I read up on Wisconsin’s abortion ban, which dates back 173 years. It became law in 1849, was effectively muzzled during the five decades of Roe v. Wade, and is now once again in effect, following Roe’s reversal on June 24. I read that, in the early days of June, Wisconsin’s Democratic governor, Tony Evers, tried to repeal the ban through a special legislative session. The Republican-led legislature gaveled in the session, as ordered, on June 22, but then immediately gaveled it out again,2 refusing to vote on the repeal and thereby shackling the women and other uterus-havers of Wisconsin to a set of cultural and legal strictures that predate the Civil War.

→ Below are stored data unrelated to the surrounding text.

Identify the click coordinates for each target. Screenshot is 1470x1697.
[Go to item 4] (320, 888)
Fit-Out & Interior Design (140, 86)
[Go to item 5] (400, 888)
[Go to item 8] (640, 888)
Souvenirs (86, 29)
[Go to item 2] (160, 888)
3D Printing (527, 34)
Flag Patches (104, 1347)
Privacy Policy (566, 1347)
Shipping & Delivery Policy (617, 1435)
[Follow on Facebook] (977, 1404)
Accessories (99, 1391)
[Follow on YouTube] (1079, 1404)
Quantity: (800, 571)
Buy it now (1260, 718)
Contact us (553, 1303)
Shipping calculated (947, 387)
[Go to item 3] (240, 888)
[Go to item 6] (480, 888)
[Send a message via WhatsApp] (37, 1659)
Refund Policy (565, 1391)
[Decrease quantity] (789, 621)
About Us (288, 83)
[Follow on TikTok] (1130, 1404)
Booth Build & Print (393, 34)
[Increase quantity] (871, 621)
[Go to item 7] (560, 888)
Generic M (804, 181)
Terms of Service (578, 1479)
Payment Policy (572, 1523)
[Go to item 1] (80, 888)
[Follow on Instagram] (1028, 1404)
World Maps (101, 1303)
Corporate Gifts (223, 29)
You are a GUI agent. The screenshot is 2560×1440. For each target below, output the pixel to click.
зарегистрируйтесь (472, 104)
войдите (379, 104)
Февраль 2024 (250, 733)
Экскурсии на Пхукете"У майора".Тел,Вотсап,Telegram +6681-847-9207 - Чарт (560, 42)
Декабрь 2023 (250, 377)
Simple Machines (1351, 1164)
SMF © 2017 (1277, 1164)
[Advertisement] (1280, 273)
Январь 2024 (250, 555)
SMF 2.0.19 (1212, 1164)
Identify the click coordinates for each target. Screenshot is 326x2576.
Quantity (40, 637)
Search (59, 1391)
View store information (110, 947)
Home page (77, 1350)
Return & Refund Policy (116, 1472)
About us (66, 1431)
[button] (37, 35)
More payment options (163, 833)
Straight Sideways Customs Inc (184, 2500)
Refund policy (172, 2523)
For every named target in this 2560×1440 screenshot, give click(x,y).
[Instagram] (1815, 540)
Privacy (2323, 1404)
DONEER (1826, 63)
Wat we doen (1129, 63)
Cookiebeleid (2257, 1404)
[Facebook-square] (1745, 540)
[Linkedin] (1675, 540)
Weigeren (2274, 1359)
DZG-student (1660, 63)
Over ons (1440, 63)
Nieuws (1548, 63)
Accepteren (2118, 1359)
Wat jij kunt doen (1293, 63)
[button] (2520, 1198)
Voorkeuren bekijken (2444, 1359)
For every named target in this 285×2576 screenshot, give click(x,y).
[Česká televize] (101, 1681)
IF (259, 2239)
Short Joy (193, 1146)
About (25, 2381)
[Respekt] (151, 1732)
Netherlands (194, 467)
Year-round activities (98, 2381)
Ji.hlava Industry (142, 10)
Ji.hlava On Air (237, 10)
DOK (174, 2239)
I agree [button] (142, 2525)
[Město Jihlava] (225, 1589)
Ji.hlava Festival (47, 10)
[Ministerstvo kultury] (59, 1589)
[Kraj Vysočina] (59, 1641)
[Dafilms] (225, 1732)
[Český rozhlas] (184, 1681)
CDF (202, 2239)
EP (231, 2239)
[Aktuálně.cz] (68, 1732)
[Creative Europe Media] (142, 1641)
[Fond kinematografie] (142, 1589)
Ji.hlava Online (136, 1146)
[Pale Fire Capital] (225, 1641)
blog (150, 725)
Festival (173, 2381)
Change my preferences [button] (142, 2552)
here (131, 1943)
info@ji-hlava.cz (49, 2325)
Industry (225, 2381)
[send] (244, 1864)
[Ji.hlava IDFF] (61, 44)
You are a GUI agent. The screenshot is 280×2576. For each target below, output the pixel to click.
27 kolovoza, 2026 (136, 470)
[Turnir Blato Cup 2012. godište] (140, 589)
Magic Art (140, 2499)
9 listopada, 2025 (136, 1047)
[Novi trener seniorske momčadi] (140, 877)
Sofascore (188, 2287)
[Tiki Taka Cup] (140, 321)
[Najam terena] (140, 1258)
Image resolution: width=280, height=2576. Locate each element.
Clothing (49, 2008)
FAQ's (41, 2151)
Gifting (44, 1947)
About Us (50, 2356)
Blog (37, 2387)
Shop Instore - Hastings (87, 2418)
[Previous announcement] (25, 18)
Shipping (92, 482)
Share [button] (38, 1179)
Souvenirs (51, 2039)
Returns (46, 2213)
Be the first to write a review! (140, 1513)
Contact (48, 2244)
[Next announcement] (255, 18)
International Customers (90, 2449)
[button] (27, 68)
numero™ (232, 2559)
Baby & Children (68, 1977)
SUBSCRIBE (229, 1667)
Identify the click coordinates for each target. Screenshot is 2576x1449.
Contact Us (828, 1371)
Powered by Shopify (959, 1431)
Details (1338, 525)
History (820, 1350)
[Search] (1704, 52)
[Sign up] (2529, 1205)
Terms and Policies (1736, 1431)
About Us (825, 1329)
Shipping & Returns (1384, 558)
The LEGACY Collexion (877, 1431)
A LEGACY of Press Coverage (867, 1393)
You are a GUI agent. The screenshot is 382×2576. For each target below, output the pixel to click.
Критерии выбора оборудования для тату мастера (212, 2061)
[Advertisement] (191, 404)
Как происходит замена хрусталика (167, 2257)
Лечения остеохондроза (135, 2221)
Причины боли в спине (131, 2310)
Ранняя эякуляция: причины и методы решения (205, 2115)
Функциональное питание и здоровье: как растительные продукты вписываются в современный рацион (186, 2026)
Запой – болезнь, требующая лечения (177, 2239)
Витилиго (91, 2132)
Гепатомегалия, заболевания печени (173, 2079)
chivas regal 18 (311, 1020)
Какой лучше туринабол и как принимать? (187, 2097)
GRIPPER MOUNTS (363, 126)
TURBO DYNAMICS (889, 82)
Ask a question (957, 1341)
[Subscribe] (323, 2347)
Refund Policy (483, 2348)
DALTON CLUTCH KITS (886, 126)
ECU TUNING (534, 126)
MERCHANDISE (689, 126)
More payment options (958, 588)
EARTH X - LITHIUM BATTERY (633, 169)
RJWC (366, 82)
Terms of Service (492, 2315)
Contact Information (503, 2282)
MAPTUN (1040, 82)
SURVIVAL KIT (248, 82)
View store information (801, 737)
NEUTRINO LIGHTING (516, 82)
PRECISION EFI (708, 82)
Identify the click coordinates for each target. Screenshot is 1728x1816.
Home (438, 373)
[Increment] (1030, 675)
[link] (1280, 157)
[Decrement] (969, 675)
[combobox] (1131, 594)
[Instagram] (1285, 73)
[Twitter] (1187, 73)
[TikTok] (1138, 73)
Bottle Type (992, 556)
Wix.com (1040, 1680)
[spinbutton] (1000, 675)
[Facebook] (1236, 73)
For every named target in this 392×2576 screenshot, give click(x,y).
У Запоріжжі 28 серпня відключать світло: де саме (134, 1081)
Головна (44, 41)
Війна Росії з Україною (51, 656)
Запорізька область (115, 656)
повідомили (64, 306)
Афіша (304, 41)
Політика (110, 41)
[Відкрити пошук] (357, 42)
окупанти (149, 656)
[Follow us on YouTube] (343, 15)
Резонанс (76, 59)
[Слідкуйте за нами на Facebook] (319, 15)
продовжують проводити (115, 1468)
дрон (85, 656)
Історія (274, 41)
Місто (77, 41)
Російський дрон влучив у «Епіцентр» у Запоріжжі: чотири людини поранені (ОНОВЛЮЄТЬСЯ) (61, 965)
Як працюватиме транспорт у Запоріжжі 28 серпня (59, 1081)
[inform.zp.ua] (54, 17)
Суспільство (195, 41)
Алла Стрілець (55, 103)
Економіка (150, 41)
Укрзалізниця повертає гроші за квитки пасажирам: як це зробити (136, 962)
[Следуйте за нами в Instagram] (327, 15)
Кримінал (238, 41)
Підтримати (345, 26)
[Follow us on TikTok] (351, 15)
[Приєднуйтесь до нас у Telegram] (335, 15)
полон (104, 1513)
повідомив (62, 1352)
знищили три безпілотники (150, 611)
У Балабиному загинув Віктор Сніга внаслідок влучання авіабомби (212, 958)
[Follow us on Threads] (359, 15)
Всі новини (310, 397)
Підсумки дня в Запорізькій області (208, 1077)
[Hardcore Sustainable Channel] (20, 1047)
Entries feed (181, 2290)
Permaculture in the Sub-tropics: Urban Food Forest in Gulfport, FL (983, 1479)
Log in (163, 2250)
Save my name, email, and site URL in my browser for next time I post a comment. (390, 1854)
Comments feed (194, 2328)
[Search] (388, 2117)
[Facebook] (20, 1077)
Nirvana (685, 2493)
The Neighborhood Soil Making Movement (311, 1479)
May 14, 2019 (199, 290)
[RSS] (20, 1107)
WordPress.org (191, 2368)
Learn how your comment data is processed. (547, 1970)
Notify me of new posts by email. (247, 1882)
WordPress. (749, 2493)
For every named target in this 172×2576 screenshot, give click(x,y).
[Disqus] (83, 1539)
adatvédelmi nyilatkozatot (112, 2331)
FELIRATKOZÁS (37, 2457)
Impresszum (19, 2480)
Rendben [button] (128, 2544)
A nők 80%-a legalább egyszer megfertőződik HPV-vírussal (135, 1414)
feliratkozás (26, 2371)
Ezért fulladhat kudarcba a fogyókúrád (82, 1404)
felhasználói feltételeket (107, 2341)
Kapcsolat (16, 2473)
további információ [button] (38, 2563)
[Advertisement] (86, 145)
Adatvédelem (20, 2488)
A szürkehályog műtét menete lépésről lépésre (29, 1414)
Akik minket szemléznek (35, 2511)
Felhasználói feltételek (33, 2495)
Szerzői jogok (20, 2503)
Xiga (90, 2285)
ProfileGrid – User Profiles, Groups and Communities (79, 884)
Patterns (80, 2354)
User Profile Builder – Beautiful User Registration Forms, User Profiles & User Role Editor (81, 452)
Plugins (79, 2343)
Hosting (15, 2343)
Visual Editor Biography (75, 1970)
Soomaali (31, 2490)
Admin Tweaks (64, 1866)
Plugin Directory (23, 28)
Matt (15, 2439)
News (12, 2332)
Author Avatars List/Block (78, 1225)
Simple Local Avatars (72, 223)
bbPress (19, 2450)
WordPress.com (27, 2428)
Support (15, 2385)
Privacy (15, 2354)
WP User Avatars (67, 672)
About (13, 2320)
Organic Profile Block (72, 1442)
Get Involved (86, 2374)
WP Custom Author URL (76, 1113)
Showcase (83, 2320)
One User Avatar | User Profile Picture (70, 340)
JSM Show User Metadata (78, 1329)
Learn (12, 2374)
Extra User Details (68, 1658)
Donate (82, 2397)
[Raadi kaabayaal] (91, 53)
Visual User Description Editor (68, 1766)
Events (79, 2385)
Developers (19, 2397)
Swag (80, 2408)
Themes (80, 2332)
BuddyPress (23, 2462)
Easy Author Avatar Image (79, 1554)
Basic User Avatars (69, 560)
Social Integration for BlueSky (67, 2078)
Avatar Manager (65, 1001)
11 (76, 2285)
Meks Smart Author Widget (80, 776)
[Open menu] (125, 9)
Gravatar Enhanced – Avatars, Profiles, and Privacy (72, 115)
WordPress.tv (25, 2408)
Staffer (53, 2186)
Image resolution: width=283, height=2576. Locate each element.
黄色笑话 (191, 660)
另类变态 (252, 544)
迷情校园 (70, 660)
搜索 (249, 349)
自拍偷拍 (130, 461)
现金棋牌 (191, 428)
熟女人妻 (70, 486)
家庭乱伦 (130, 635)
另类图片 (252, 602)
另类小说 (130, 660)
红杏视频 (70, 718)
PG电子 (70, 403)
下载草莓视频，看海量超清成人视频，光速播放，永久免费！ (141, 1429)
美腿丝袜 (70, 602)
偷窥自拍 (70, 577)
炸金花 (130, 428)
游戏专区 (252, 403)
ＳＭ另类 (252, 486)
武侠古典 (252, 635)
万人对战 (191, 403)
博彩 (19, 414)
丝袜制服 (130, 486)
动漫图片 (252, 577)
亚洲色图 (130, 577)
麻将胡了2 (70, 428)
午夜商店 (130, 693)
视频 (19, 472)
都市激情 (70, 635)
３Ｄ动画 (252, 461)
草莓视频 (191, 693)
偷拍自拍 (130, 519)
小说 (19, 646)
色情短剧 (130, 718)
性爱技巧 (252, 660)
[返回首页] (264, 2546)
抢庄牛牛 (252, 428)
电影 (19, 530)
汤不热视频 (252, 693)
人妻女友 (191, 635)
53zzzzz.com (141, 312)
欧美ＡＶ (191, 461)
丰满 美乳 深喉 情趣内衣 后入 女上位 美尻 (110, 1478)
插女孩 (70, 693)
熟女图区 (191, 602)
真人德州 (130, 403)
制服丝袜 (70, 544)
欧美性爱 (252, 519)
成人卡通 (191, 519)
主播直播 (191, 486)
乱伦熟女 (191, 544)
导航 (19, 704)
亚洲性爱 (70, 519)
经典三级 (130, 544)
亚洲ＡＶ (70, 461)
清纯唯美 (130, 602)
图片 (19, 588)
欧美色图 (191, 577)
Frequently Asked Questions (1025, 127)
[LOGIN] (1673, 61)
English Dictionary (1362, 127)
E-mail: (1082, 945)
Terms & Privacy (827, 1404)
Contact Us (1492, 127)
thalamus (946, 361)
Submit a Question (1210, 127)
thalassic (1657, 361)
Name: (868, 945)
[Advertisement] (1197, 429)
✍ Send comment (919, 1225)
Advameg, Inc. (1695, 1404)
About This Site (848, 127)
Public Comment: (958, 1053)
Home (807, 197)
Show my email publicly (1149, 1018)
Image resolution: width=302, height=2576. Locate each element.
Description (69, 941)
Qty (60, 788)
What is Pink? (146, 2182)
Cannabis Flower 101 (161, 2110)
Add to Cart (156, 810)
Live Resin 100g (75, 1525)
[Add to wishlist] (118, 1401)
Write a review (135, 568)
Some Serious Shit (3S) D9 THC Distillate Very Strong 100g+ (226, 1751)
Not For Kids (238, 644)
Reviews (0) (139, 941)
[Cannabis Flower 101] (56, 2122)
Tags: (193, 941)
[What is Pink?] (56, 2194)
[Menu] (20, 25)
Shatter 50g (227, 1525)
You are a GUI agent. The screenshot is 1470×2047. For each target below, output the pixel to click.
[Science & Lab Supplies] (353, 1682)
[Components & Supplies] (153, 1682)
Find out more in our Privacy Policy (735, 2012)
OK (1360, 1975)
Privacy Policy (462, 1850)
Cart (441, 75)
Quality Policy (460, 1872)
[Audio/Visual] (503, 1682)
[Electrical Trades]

Meanwhile, I rolled onto Madeline Island on June 26, onto the red-barned campus of an art school that, for the week that followed, would be home to approximately forty women. The gender skew wasn’t on purpose, but that’s how it tends to work out when a place runs concurrent workshops on memoir writing, floral painting, and quilting. Madeline Island School of the Arts was, for that week, a figurative island of women. Most days, there was only one male-identifying person on the property, and he was the husband of one of the quilting students, a kindly figure who, when I ran into him one evening on the road as I was fumbling with my iPhone, attempting to make a sheepishly narrated video-tour of the place for my spouse and my mother, smiled beatifically and, with hope in his voice, asked, “Are you recording the birdsongs?” I said I was. Actually, wait, there was one other man: the school’s octogenarian president, who would occasionally stop by. But women ran the place, populated the place, and were my students, my companions, my colleagues, for the week.